++++ Dataset content

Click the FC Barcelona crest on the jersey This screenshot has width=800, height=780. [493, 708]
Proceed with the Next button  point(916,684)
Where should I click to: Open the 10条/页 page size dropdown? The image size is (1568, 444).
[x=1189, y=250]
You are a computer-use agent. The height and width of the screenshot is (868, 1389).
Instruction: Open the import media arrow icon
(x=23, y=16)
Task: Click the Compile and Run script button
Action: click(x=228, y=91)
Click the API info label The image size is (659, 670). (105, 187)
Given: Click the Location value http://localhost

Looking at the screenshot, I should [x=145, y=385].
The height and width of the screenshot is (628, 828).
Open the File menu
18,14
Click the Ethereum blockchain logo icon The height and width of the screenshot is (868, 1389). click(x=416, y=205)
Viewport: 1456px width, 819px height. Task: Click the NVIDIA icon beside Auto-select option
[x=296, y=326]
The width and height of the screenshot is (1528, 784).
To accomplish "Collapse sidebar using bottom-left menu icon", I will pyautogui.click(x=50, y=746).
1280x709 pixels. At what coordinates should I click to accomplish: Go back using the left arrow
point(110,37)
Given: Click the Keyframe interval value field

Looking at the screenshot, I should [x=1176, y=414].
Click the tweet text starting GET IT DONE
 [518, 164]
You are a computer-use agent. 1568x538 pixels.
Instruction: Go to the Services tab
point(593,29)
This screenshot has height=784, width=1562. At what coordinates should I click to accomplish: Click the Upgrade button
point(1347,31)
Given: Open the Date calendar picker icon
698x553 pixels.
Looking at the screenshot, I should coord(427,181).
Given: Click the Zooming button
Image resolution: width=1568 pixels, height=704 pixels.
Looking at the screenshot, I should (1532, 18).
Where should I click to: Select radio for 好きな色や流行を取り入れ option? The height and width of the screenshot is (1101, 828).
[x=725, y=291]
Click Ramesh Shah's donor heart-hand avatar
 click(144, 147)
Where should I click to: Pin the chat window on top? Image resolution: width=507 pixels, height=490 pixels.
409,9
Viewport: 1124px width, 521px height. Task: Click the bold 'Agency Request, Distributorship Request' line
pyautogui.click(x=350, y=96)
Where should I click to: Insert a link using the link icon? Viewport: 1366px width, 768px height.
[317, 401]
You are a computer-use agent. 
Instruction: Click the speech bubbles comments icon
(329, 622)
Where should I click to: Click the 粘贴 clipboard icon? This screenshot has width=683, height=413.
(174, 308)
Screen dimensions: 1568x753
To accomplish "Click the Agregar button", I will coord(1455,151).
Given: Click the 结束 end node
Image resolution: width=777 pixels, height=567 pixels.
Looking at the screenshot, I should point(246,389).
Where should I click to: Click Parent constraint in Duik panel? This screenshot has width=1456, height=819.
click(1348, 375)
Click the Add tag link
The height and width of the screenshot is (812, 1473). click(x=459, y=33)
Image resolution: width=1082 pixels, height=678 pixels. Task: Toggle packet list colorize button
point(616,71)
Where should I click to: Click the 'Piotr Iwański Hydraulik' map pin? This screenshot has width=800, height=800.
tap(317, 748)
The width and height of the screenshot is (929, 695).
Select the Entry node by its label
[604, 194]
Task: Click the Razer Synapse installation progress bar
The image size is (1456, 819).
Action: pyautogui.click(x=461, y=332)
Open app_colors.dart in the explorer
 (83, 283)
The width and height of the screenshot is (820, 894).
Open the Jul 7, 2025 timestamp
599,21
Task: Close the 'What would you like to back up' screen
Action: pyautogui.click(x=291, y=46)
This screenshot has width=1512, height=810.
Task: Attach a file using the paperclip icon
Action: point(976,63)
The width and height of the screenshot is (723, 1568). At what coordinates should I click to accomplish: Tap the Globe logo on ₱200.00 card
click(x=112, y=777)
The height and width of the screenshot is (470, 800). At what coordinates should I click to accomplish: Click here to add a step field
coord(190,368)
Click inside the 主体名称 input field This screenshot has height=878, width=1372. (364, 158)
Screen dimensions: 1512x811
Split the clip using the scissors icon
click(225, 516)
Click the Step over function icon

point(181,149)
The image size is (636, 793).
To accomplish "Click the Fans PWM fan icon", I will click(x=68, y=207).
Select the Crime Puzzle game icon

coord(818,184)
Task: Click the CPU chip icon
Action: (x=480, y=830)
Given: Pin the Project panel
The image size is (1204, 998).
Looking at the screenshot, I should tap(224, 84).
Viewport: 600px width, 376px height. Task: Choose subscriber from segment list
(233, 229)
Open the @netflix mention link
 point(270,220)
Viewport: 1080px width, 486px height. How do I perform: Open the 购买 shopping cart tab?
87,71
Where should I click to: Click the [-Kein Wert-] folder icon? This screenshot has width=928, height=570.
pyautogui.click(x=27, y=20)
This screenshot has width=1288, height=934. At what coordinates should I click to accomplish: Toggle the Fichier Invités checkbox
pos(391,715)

++++++++

What the exercise asks. Transcribe the entries above verbatim, without any alteration.

Exercise solution.
Click the FC Barcelona crest on the jersey This screenshot has width=800, height=780. [493, 708]
Proceed with the Next button  point(916,684)
Where should I click to: Open the 10条/页 page size dropdown? The image size is (1568, 444).
[x=1189, y=250]
You are a computer-use agent. The height and width of the screenshot is (868, 1389).
Instruction: Open the import media arrow icon
(x=23, y=16)
Task: Click the Compile and Run script button
Action: click(x=228, y=91)
Click the API info label The image size is (659, 670). (105, 187)
Given: Click the Location value http://localhost

Looking at the screenshot, I should [x=145, y=385].
The height and width of the screenshot is (628, 828).
Open the File menu
18,14
Click the Ethereum blockchain logo icon The height and width of the screenshot is (868, 1389). click(x=416, y=205)
Viewport: 1456px width, 819px height. Task: Click the NVIDIA icon beside Auto-select option
[x=296, y=326]
The width and height of the screenshot is (1528, 784).
To accomplish "Collapse sidebar using bottom-left menu icon", I will pyautogui.click(x=50, y=746).
1280x709 pixels. At what coordinates should I click to accomplish: Go back using the left arrow
point(110,37)
Given: Click the Keyframe interval value field

Looking at the screenshot, I should [x=1176, y=414].
Click the tweet text starting GET IT DONE
 [518, 164]
You are a computer-use agent. 1568x538 pixels.
Instruction: Go to the Services tab
point(593,29)
This screenshot has height=784, width=1562. At what coordinates should I click to accomplish: Click the Upgrade button
point(1347,31)
Given: Open the Date calendar picker icon
698x553 pixels.
Looking at the screenshot, I should coord(427,181).
Given: Click the Zooming button
Image resolution: width=1568 pixels, height=704 pixels.
Looking at the screenshot, I should (1532, 18).
Where should I click to: Select radio for 好きな色や流行を取り入れ option? The height and width of the screenshot is (1101, 828).
[x=725, y=291]
Click Ramesh Shah's donor heart-hand avatar
 click(144, 147)
Where should I click to: Pin the chat window on top? Image resolution: width=507 pixels, height=490 pixels.
409,9
Viewport: 1124px width, 521px height. Task: Click the bold 'Agency Request, Distributorship Request' line
pyautogui.click(x=350, y=96)
Where should I click to: Insert a link using the link icon? Viewport: 1366px width, 768px height.
[317, 401]
You are a computer-use agent. 
Instruction: Click the speech bubbles comments icon
(329, 622)
Where should I click to: Click the 粘贴 clipboard icon? This screenshot has width=683, height=413.
(174, 308)
Screen dimensions: 1568x753
To accomplish "Click the Agregar button", I will coord(1455,151).
Given: Click the 结束 end node
Image resolution: width=777 pixels, height=567 pixels.
Looking at the screenshot, I should point(246,389).
Where should I click to: Click Parent constraint in Duik panel? This screenshot has width=1456, height=819.
click(1348, 375)
Click the Add tag link
The height and width of the screenshot is (812, 1473). click(x=459, y=33)
Image resolution: width=1082 pixels, height=678 pixels. Task: Toggle packet list colorize button
point(616,71)
Where should I click to: Click the 'Piotr Iwański Hydraulik' map pin? This screenshot has width=800, height=800.
tap(317, 748)
The width and height of the screenshot is (929, 695).
Select the Entry node by its label
[604, 194]
Task: Click the Razer Synapse installation progress bar
The image size is (1456, 819).
Action: pyautogui.click(x=461, y=332)
Open app_colors.dart in the explorer
 (83, 283)
The width and height of the screenshot is (820, 894).
Open the Jul 7, 2025 timestamp
599,21
Task: Close the 'What would you like to back up' screen
Action: pyautogui.click(x=291, y=46)
This screenshot has width=1512, height=810.
Task: Attach a file using the paperclip icon
Action: point(976,63)
The width and height of the screenshot is (723, 1568). At what coordinates should I click to accomplish: Tap the Globe logo on ₱200.00 card
click(x=112, y=777)
The height and width of the screenshot is (470, 800). At what coordinates should I click to accomplish: Click here to add a step field
coord(190,368)
Click inside the 主体名称 input field This screenshot has height=878, width=1372. (364, 158)
Screen dimensions: 1512x811
Split the clip using the scissors icon
click(225, 516)
Click the Step over function icon

point(181,149)
The image size is (636, 793).
To accomplish "Click the Fans PWM fan icon", I will click(x=68, y=207).
Select the Crime Puzzle game icon

coord(818,184)
Task: Click the CPU chip icon
Action: (x=480, y=830)
Given: Pin the Project panel
The image size is (1204, 998).
Looking at the screenshot, I should tap(224, 84).
Viewport: 600px width, 376px height. Task: Choose subscriber from segment list
(233, 229)
Open the @netflix mention link
 point(270,220)
Viewport: 1080px width, 486px height. How do I perform: Open the 购买 shopping cart tab?
87,71
Where should I click to: Click the [-Kein Wert-] folder icon? This screenshot has width=928, height=570.
pyautogui.click(x=27, y=20)
This screenshot has width=1288, height=934. At what coordinates should I click to accomplish: Toggle the Fichier Invités checkbox
pos(391,715)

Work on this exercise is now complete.